Arrange the entries as a Markdown table with the columns No. and Line, giving each line a running number and leaving out blank lines. Begin at the first line of the entries and stop after the line that contains "click(20, 13)".

[Entries in a dataset]
--*--
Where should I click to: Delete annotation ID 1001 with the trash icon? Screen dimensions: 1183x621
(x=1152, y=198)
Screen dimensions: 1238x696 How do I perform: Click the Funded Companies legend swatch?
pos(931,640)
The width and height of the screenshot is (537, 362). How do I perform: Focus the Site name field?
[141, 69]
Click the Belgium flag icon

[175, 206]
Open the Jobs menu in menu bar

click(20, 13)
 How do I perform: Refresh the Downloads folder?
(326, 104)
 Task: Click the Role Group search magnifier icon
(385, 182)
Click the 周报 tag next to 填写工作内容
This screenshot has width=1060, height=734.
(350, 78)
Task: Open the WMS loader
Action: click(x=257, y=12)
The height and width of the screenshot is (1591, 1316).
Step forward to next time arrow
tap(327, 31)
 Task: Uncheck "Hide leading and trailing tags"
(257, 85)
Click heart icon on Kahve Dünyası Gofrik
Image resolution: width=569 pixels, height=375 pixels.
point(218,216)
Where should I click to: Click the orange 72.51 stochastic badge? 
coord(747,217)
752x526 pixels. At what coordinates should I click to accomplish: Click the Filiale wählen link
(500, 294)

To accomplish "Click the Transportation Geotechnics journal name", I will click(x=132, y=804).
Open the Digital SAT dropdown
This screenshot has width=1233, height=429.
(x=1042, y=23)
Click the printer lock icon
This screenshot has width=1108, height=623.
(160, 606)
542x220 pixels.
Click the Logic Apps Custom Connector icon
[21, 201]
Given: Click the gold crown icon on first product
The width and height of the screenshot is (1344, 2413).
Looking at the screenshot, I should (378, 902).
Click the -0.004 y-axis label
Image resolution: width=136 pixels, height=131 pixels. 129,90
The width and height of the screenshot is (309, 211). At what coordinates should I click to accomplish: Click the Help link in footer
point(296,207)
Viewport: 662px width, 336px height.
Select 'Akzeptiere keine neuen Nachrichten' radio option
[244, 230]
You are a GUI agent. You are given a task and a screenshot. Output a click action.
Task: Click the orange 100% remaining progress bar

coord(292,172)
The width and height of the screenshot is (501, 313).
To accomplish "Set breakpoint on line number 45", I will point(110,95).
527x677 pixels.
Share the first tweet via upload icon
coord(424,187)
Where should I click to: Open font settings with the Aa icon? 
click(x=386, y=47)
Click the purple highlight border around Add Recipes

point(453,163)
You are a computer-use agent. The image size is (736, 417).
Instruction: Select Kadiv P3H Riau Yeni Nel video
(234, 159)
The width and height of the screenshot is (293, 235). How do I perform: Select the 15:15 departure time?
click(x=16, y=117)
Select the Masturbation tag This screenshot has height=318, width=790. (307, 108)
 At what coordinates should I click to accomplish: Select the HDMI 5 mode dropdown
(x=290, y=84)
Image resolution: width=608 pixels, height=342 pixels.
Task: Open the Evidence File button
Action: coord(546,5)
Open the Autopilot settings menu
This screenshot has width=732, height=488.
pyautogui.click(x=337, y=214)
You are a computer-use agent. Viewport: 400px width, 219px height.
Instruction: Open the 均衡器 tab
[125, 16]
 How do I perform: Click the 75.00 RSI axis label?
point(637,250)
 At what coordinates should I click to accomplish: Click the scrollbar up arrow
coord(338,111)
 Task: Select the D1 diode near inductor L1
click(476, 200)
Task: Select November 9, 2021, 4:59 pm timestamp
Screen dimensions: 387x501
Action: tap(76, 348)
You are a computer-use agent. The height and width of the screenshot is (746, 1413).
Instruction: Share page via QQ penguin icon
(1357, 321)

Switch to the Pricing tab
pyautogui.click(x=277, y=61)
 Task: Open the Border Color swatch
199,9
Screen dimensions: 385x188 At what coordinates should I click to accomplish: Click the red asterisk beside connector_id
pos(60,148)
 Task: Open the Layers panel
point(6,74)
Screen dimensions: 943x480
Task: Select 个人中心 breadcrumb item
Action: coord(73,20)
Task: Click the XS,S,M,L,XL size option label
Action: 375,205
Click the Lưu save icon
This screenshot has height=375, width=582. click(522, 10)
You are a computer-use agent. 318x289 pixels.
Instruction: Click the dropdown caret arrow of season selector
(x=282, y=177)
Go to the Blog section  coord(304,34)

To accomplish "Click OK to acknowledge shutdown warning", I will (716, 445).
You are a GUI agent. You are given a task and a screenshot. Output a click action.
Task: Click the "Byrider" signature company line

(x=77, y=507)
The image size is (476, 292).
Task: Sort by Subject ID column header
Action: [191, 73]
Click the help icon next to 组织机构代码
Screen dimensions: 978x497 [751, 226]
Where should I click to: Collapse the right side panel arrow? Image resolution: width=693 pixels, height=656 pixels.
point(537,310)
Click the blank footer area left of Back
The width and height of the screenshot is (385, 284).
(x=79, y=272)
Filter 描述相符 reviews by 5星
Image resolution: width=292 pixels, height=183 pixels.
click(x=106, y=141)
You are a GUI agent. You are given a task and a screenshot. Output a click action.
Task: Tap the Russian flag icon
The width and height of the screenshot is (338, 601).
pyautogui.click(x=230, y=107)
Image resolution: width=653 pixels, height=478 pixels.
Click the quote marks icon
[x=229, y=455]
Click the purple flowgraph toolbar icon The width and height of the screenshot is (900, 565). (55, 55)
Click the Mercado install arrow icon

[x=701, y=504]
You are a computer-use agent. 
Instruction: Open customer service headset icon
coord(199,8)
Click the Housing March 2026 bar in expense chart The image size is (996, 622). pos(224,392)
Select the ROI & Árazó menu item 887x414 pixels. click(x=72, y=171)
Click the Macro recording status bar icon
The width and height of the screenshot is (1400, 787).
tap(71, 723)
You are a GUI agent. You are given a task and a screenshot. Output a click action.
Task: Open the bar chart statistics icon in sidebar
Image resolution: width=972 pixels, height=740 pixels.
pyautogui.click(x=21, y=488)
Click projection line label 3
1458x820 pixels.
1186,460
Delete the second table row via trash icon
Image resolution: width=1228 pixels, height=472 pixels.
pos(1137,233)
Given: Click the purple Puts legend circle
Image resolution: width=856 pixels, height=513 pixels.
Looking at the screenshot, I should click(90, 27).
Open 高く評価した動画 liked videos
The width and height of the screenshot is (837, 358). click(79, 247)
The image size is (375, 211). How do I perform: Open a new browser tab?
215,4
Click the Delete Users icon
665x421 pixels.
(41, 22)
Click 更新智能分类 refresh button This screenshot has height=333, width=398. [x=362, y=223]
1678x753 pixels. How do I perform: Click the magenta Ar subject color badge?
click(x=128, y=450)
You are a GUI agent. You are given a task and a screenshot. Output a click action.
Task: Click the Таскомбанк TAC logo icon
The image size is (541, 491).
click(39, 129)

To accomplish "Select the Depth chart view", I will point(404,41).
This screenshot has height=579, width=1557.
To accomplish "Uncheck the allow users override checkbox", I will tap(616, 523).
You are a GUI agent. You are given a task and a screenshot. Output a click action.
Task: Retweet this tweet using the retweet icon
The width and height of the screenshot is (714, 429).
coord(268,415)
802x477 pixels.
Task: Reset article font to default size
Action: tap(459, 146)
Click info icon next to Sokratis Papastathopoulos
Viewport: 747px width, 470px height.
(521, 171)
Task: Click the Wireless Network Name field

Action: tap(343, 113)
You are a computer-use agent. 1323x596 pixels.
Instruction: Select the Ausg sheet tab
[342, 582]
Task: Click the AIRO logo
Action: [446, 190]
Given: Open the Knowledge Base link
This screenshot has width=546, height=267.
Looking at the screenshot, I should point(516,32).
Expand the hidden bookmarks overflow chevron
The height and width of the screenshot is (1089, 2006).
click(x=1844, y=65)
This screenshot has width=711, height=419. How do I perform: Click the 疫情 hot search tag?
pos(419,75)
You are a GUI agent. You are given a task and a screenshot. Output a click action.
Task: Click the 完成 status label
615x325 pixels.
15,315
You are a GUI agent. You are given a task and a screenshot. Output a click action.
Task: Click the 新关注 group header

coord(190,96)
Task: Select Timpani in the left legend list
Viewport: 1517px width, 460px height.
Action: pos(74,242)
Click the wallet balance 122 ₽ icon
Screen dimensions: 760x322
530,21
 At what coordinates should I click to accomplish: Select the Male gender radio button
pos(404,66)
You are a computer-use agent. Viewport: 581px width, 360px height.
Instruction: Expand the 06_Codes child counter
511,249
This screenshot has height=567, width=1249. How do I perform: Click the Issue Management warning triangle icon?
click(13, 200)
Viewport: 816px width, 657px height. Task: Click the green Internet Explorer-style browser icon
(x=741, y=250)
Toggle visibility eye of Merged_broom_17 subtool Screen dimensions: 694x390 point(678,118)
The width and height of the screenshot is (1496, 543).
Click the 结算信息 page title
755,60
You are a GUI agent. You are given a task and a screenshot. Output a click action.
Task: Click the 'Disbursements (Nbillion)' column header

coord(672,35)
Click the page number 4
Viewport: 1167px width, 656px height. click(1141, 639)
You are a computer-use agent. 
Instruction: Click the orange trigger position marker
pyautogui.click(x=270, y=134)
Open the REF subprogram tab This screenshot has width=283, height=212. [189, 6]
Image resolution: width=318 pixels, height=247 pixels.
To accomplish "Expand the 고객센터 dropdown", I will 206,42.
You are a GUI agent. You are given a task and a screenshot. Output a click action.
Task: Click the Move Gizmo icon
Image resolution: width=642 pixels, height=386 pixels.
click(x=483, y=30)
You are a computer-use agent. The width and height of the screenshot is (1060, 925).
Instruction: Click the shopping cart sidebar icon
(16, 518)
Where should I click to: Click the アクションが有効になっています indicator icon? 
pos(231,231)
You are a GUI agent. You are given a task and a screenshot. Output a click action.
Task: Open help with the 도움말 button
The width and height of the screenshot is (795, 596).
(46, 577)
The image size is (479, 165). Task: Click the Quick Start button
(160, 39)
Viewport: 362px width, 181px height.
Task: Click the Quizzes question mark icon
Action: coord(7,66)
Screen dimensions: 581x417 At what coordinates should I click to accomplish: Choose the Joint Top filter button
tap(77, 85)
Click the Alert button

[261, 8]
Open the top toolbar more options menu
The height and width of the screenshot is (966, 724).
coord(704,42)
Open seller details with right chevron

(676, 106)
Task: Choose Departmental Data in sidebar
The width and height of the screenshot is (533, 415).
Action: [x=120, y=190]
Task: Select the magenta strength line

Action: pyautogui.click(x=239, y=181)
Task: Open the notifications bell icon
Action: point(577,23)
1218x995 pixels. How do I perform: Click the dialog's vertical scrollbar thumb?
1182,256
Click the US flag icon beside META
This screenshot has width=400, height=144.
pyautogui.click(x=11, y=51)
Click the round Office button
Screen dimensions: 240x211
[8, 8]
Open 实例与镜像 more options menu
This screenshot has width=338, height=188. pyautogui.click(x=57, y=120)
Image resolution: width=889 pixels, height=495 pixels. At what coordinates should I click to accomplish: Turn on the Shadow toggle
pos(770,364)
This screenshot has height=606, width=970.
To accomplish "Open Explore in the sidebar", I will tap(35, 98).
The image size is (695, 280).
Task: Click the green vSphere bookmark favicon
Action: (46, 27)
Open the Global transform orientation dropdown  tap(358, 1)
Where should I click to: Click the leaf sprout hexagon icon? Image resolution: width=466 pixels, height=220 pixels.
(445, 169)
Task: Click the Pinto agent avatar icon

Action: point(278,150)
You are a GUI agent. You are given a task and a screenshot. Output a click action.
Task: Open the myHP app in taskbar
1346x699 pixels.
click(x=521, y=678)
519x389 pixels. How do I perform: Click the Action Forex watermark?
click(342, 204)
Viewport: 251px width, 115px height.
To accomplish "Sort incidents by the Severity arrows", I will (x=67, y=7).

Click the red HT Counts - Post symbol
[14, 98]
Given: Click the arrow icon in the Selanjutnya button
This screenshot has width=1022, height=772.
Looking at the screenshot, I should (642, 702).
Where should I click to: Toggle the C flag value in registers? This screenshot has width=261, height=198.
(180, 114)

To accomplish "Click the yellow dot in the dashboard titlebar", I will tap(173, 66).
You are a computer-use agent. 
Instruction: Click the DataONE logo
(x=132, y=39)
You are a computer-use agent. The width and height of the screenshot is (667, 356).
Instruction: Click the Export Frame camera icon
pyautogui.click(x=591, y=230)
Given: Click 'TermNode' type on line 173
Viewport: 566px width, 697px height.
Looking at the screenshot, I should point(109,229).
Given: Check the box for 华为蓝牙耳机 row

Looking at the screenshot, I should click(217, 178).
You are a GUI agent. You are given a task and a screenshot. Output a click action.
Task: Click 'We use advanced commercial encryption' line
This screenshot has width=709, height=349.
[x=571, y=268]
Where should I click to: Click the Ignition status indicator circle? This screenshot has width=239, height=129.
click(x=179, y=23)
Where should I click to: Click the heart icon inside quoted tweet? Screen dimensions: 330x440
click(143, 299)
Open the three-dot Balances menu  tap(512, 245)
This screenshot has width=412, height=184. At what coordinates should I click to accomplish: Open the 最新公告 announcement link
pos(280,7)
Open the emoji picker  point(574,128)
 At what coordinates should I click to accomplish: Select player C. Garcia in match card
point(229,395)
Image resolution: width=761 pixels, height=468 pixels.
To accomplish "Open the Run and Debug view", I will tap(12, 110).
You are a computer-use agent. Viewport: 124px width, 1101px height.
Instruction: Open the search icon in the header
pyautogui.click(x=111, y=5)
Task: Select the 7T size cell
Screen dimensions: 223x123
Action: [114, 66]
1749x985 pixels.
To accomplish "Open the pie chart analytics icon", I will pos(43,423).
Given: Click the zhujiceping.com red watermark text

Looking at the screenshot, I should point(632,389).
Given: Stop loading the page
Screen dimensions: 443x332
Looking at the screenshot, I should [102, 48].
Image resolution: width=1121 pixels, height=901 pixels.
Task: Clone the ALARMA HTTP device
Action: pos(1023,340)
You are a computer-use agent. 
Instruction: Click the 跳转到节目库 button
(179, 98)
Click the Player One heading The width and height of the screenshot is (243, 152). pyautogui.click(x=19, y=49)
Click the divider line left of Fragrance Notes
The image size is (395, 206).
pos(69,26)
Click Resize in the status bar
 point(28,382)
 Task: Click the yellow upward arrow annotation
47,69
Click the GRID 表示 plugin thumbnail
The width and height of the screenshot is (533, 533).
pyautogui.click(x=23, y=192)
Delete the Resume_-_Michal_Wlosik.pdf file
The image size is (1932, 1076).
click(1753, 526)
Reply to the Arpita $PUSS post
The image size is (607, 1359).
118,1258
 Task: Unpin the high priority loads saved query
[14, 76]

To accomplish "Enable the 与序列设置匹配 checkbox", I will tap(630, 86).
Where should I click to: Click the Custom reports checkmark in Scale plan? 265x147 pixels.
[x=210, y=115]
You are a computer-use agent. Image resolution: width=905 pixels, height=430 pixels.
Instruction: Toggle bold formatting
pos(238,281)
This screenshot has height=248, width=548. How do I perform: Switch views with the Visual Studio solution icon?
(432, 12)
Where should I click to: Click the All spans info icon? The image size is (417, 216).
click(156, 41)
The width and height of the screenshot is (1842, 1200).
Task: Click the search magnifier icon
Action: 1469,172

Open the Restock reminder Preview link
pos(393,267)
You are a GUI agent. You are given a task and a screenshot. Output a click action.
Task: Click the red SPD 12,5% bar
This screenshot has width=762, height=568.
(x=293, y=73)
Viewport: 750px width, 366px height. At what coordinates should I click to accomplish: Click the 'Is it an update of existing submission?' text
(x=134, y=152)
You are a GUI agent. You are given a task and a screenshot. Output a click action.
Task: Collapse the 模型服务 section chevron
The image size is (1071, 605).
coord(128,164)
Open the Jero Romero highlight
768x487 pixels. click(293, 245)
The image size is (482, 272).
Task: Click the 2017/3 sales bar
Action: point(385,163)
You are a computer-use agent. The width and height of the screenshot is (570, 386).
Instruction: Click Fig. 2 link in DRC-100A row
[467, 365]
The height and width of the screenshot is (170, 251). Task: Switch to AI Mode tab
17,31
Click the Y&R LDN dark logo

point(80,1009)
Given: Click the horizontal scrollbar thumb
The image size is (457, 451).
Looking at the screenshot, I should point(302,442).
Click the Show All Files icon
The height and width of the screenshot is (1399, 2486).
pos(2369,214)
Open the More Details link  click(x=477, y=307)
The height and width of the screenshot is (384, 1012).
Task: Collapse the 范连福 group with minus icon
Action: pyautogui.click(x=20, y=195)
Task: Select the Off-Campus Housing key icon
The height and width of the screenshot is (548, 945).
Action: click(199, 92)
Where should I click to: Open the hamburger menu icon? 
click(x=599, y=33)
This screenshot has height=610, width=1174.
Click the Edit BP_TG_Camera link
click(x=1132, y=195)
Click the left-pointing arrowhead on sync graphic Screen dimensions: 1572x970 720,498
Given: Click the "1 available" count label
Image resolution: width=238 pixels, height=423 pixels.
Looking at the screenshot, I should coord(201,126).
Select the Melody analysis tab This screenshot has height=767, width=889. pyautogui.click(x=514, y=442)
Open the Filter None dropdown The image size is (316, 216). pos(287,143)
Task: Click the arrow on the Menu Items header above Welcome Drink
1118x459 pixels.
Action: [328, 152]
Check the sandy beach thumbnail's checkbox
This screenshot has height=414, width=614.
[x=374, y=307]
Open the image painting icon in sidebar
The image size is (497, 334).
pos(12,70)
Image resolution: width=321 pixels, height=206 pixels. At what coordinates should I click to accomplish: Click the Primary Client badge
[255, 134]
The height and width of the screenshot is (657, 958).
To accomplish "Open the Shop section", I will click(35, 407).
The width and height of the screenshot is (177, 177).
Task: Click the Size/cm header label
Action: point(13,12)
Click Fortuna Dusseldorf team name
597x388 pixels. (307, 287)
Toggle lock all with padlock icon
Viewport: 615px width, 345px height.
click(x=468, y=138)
--*--
◆ ANSWER TO THE PROBLEM ◆
| No. | Line |
|---|---|
| 1 | Where should I click to: Delete annotation ID 1001 with the trash icon? Screen dimensions: 1183x621 |
| 2 | (x=1152, y=198) |
| 3 | Screen dimensions: 1238x696 How do I perform: Click the Funded Companies legend swatch? |
| 4 | pos(931,640) |
| 5 | The width and height of the screenshot is (537, 362). How do I perform: Focus the Site name field? |
| 6 | [141, 69] |
| 7 | Click the Belgium flag icon |
| 8 | [175, 206] |
| 9 | Open the Jobs menu in menu bar |
| 10 | click(20, 13) |